Parallel Machines are getting cheaper and in fact are now ubiquitous ...
Static threading: abstraction of virtual processors. But rather than managing threads explicitly, our model is dynamic multithreading in which programmers specify opportunities for parallelism and a concurrency platform manages the decisions of mapping these to static threads (load balancing, communication, etc.).
Three keywords are added, reflecting current parallel-computing practice:
These keywords specify opportunities for parallelism without affecting whether the corresponding sequential program obtained by removing them is correct. We exploit this in analysis.
For illustration, we take a really slow algorithm and make it parallel. (There are much better ways to compute Fibonacci numbers.) Here is the definition of Fibonacci numbers:
F0 = 0.
F1 = 1.
Fi = Fi-1 + Fi-2, for i ≥ 2.
Here is a recursive non-parallel algorithm for computing Fibonacci numbers modeled on the above definition, along with its recursion tree:
Fib has recurrence relation T(n) = T(n - 1) + T(n - 2) + Θ(1), which has the solution T(n) = Θ(Fn) (see the text for substitution method proof). This grows exponentially in n, so it's not very efficient. (A straightforward iterative algorithm is much better.)
Noticing that the recursive calls operate independently of each other, let's see what improvement we can get by computing the two recursive calls in parallel. This will illustrate the concurrency keywords and also be an example for analysis:
Notice that without the keywords it is still a valid serial program.
Logical Parallelism: The spawn keyword does not force parallelism: it just says that it is permissible. A scheduler will make the decision concerning allocation to processors.

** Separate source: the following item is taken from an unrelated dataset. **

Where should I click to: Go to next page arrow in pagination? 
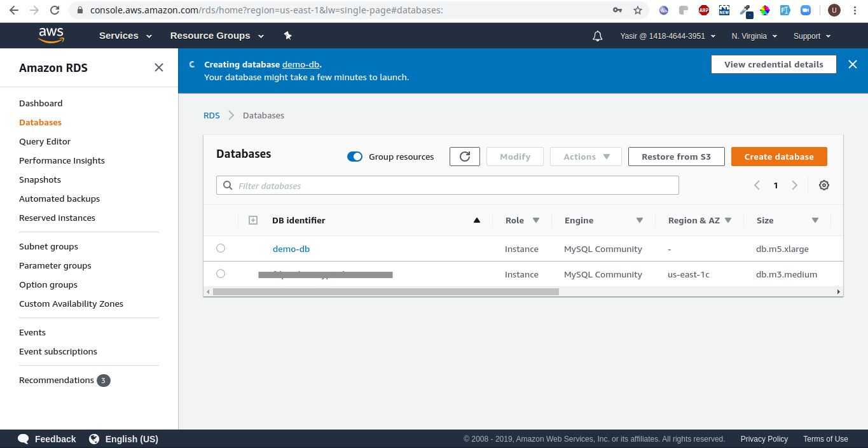pos(794,185)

However, if parallelism is used, sync must be respected. For safety, there is an implicit sync at the end of every procedure.
We will return to this example when we analyze multithreading.
Scheduling parallel computations is a complex problem: see the text for some theorems concerning the performance of a greedy centralized scheduler (i.e., one that has information on the global state of computation, but must make decisions on-line rather than in batch).
Professor Henri Casanova does research in this area, and would be an excellent person to talk to if you want to get involved.
First we need a formal model to describe parallel computations.
We will model a multithreaded computation as a computation dag (directed acyclic graph) G = (V, E); an example for P-Fib(4) is shown:
Vertices in V are instructions, or strands = sequences of non-parallel instructions.
Edges in E represent dependencies between instructions or strands: (u, v) ∈ E means u must execute before v.
A strand with multiple successors means all but one of them must have spawned. A strand with multiple predecessors means they join at a sync statement.
If G has a directed path from u to v they are logically in series; otherwise they are logically parallel.
We assume an ideal parallel computer with sequentially consistent memory, meaning it behaves as if the instructions were executed sequentially in some full ordering consistent with orderings within each thread (i.e., consistent with the partial ordering of the computation dag).
We write TP to indicate the running time of an algorithm on P processors. Then we define these measures and laws:
T1 = the total time to execute an algorithm on one processor. This is called work in analogy to work in physics: the total amount of computational work that gets done.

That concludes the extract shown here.